Calculate the number of moles of solute present in each of the following solutions.

a) 39.0 mg of an aqueous solution that is 1.00 m NaCl

b)90.0 g of an aqueous solution that is 2.10% sucrose (C12H22O11) by mass.

a.

1.00 m NaCl means 1.00 mol NaCl/kg solvent (1000 g solvent)
1 mol NaCl = about 58g but you need to do it more accurately than that.
The solution then is 1000 g solvent + 58 g solute = 1058 g total. You want 39.0 mg of this solution.
1 mol NaCl x (0.039g/1058g)= ?mol NaCl.

b. Is that by mass or some other %. It makes a difference. I'll assume by mass.
2.10% sucrose means 2.10g sucrose/100 g soln.
g sucrose in 90g of soln = 2.10 x 90/100 = ?
Convert that to mols.

a was incorrect

The method is correct. I expect you didn't correct the math part. I reminded you that you needed to do the math and do it more accurately than in my example. If you will post your work I will find your error.

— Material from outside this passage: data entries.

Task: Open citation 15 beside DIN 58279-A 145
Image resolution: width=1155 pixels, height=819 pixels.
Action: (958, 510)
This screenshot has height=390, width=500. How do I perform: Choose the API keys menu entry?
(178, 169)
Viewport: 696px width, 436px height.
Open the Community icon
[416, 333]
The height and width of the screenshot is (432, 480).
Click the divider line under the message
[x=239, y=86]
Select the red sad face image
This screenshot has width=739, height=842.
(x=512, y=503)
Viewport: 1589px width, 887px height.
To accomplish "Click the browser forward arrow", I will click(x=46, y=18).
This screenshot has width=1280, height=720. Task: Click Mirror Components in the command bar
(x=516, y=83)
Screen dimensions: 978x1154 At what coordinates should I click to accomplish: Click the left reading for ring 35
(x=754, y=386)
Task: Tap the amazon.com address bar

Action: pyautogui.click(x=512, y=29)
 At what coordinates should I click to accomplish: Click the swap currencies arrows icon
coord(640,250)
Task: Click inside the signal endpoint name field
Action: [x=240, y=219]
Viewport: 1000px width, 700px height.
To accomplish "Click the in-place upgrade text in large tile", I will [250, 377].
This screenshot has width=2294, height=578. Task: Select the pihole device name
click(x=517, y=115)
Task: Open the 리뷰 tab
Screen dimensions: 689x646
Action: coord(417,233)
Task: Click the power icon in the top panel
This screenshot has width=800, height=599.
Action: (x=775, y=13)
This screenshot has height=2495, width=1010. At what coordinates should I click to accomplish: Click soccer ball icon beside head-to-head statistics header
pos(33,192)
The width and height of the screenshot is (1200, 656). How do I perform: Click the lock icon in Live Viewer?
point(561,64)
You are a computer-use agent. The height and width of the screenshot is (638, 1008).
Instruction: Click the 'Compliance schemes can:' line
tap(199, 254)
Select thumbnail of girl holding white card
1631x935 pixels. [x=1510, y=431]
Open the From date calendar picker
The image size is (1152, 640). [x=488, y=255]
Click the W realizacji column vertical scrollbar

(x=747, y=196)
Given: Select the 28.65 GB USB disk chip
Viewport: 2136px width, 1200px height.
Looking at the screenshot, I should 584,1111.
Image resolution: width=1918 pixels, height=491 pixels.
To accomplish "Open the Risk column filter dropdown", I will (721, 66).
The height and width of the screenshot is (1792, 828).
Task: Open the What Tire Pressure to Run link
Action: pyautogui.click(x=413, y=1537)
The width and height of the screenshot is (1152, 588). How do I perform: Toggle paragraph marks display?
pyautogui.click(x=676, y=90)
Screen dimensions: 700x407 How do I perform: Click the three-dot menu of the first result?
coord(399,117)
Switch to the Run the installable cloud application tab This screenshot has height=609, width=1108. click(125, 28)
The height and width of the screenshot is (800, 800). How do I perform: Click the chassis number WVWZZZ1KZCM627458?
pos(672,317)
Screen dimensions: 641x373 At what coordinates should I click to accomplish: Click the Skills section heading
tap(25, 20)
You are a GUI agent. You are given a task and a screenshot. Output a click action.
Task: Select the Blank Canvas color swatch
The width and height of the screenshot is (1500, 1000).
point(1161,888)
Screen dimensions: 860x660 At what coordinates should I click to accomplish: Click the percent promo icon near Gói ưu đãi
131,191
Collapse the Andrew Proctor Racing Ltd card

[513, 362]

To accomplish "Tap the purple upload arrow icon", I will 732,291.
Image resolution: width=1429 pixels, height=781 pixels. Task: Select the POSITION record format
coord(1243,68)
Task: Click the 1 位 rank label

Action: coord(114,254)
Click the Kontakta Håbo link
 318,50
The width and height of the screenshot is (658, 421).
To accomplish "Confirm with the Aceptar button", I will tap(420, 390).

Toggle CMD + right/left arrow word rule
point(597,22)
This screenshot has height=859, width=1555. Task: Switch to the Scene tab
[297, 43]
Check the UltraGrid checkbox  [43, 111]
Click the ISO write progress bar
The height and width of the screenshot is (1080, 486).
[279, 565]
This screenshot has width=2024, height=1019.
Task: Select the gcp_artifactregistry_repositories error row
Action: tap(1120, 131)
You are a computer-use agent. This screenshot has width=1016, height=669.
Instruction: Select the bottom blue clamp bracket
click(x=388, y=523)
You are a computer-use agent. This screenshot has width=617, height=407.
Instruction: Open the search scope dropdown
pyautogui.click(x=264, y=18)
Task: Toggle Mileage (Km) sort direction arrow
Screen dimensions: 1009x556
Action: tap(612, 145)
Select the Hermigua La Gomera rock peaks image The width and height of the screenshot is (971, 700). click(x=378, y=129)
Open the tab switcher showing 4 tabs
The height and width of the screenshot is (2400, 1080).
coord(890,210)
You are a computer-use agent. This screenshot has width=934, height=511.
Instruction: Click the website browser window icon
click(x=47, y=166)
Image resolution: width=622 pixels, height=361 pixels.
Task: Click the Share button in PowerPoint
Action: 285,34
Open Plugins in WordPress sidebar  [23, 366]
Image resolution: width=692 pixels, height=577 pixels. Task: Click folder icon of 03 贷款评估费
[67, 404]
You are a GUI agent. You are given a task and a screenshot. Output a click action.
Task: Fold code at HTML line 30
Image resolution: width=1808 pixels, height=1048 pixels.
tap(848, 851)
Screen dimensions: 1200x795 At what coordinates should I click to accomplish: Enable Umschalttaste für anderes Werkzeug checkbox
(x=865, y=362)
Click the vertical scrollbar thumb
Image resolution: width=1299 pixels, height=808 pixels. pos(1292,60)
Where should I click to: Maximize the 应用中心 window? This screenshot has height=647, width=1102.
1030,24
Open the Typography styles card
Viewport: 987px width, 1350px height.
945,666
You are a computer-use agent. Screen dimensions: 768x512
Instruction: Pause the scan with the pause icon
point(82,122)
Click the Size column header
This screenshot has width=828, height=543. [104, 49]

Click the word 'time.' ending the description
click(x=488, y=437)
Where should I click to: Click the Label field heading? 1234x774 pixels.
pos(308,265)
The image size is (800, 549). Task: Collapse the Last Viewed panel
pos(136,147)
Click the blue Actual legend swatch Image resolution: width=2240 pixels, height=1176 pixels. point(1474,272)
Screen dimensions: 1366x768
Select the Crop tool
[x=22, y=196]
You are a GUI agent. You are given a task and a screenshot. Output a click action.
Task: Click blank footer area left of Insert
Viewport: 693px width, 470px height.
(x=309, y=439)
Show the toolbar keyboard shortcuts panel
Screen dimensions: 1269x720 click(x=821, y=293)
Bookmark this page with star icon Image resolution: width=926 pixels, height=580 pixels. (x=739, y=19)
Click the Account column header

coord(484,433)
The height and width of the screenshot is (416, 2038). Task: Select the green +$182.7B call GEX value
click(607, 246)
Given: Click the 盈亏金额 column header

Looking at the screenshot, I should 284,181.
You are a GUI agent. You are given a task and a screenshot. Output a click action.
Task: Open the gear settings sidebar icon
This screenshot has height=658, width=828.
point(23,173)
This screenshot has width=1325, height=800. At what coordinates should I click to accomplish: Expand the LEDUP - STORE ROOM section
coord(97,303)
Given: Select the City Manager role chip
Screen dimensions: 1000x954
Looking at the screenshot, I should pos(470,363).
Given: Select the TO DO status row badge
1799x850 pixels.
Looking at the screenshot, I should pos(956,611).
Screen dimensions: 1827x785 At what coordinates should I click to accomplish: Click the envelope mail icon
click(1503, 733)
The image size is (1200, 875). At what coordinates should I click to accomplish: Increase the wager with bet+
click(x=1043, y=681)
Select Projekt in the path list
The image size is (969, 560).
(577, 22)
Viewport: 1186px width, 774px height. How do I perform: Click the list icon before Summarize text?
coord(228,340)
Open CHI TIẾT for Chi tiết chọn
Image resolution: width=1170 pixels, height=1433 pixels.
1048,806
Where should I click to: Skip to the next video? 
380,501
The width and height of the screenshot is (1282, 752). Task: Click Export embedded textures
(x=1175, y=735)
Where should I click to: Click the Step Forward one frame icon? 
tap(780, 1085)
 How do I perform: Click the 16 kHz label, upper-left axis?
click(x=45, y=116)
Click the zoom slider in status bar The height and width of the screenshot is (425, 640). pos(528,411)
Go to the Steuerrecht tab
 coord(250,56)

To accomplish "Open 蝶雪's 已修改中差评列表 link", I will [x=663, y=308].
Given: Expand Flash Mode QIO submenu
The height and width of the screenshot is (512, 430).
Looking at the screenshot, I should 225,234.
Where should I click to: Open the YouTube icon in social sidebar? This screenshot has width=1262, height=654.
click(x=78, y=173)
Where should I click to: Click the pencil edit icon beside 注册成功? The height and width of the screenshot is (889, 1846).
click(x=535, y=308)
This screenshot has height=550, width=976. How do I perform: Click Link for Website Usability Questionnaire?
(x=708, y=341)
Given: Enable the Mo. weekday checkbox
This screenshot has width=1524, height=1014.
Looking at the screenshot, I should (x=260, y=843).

To calculate the number of moles of solute present in a solution, you need to use the formula:

moles of solute = mass of solute / molar mass of solute

In both cases, we need to convert the mass of the solute to grams if it is given in a different unit.

a) Let's calculate the number of moles of NaCl in 39.0 mg of the solution.

First, we need to convert the mass of NaCl to grams by dividing by 1000:
39.0 mg = 39.0 mg / 1000 = 0.039 g

The molar mass of NaCl is 58.44 g/mol (the atomic mass of sodium is 22.99 g/mol, and chlorine is 35.45 g/mol).

Now we can use the formula to calculate the number of moles of NaCl:
moles of NaCl = 0.039 g / 58.44 g/mol = 0.000667 mol (rounded to 4 decimal places)

Therefore, there are approximately 0.000667 moles of NaCl in the given solution.

b) Let's calculate the number of moles of sucrose (C12H22O11) in 90.0 g of the solution.

The percentage by mass of sucrose can be converted to grams by multiplying it by the mass of the solution:
mass of sucrose = 2.10% * 90.0 g = 1.89 g

The molar mass of sucrose (C12H22O11) is 342.30 g/mol.

Now we can use the formula to calculate the number of moles of sucrose:
moles of sucrose = 1.89 g / 342.30 g/mol = 0.00552 mol (rounded to 5 decimal places)

Therefore, there are approximately 0.00552 moles of sucrose in the given solution.